- Poster
- Directed by: Muppalaneni Shiva
- Written by: Marudhuri Raja (dialogues)
- Screenplay by: Muppalaneni Shiva
- Story by: Eetharam Unit, Balasekaran
- Produced by: Pokuri Baburao
- Starring: Ravi Teja Meena Vineeth Sai Kumar Ali Siva Reddy
- Cinematography: Ch. Ramana Raju
- Edited by: Gowtham Raju
- Music by: Vandematharam Srinivas
- Production company: Eetharam films
- Release date: 18 May 2001;
- Running time: 140 minutes
- Country: India
- Language: Telugu

= Ammayi Kosam =

2001 film by Muppalaneni Shiva

Ammayi Kosam is a 2001 Indian Telugu-language drama film produced by Pokuri Baburao and directed by Muppalaneni Shiva. This film stars Ravi Teja, Meena, Sai Kumar, Vineeth, Ali, and Siva Reddy in the main roles.

The story of this films revolves around four unemployed youth getting attracted to a girl and find their destination with her inspiration. The film was a remake of Tamil film Thulli Thirintha Kaalam.

== Plot ==
Venkat, Ravi, Balu and Venu are four unemployed youth who just pass their time by teasing women. Their parents keep scolding them for not being serious about their career and spoiling their name. A girl named Anjali moves into a neighboring house along with her family. After these four friends tried to tease her, instead of taking offense, she reciprocate the same with them. They later become good friends.

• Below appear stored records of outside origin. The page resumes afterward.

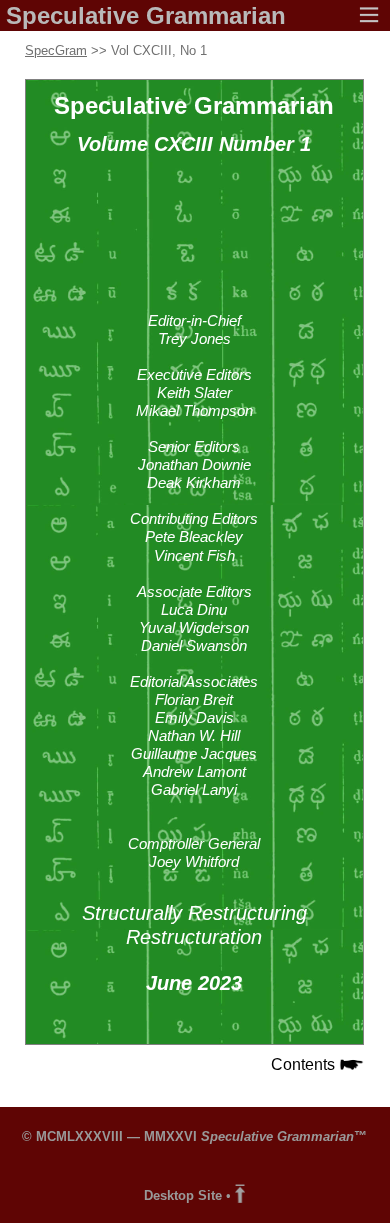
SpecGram (56, 50)
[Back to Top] (240, 1195)
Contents (305, 1064)
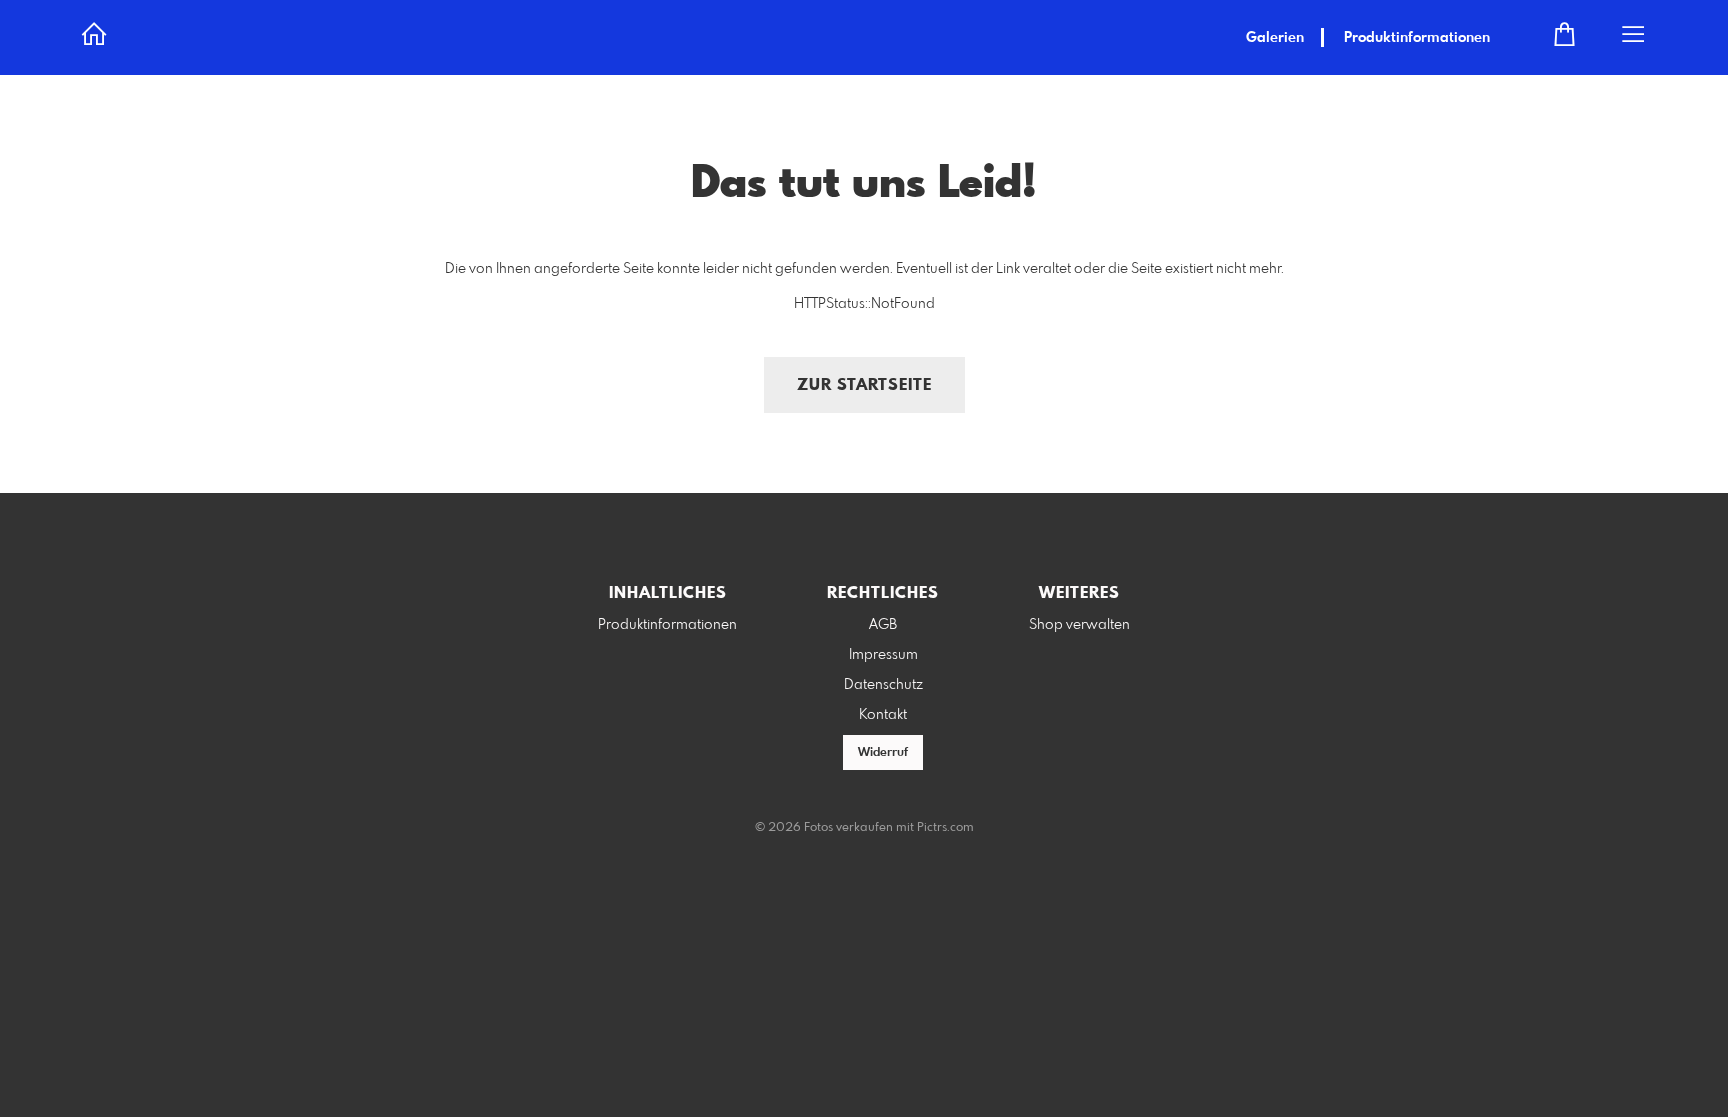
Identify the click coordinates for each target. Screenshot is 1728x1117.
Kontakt (883, 715)
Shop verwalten (1079, 625)
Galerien (1275, 38)
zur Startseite (864, 385)
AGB (883, 625)
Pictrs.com (945, 828)
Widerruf (883, 753)
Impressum (883, 655)
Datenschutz (883, 685)
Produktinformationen (1417, 38)
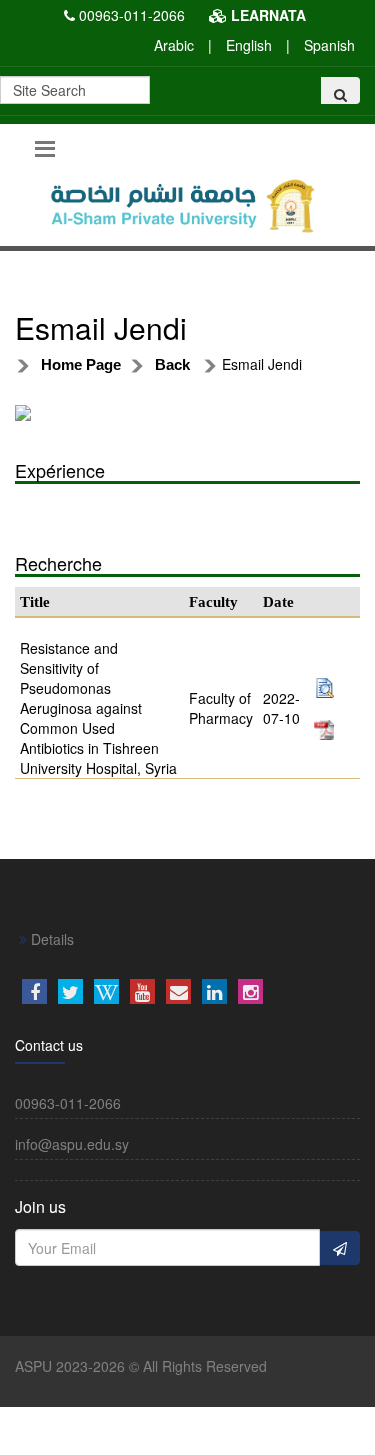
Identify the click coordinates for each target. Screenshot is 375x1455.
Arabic (174, 45)
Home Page (81, 364)
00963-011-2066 (132, 15)
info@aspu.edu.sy (72, 1144)
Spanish (329, 45)
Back (172, 364)
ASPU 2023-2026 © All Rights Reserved (141, 1366)
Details (50, 939)
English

Anjali recognizes that each of the four friends has a unique talent. Venkat writes good poetry, Ravi is a bike racer, Balu has exemplary culinary skills and Venu is skilled at mimicry. She encourages them to improve their skills in their respective fields. On her birthday, all of them present a gift to her, after stealing something from their homes to propose their love. She accepts all four proposals and promise each to marry them only if they return after becoming successful in their career. They work hard and settle in their careers. When they return, actually wanting to marry her, they realize that she is marrying someone else, an army man. They try to stop the marriage accusing her of cheating them. Anjali's father reveals their flashback about how he lost his son because of not guiding him properly. Anjali did not want to see anyone to meet the same fate as her brother and diverted their energies to excel in their careers, in the name of love. The story ends with the four friends realizing Anjali's greatness and performing her marriage with the army man.

== Production ==
The Telugu remake of Thulli Thirintha Kaalam began production in the end of 1998 with Editor Mohan as the producer starring Vadde Naveen and Raasi.

== Music ==
Vandemataram Srinivas composed music for this film. This album has six songs. Sirivennela Seetarama Sastri, Samavedam Shanmukha Sarma, Bhuvana Chandra, Chandrabose penned the lyrics. S. P. Balasubrahmanyam, K. S. Chitra, Unni Krishnan, Swarnalatha, Sonu Nigam, Udit Narayan, Hariharan, Vandemataram sang the tracks.

| No. | Title | Lyrics | Singer(s) | Length |
|---|---|---|---|---|
| 1. | "Chandini" | Samavedam Shanmukha Sarma | Udit Narayan, Swarnalata | 4:22 |
| 2. | "Ding Dong" | Chandrabose | Sonu Nigam, Timmy | 5:06 |
| 3. | "Anjali" | Bhuvana Chandra | Hariharan | 8:15 |
| 4. | "Vedana Vedana" | Sirivennela Seetharama Sastry | S. P. Balasubrahmanyam | 4:08 |
| 5. | "B.A lu chadivina" | Samavedam Shanmukha Sarma | S. P. Balasubrahmanyam, K. S. Chitra, Vandemataram Srinivas | 4:25 |
| 6. | "Oho hatsoff" | Ghantadi Krishna | P. Unnikrishnan | 3:05 |

==Reception==
Idlebrain wrote "First half of the film is full of fun and frolic. The second half tends to become little serious before ending up with a superb climax". Andhra Today wrote "Although, the story may not sound new, power-packed scenes combined with forceful dialogue signify that the movie will make a niche for itself. To fit today's trend, the director attempts to make the screen-play an entertaining one, even though it may not look great".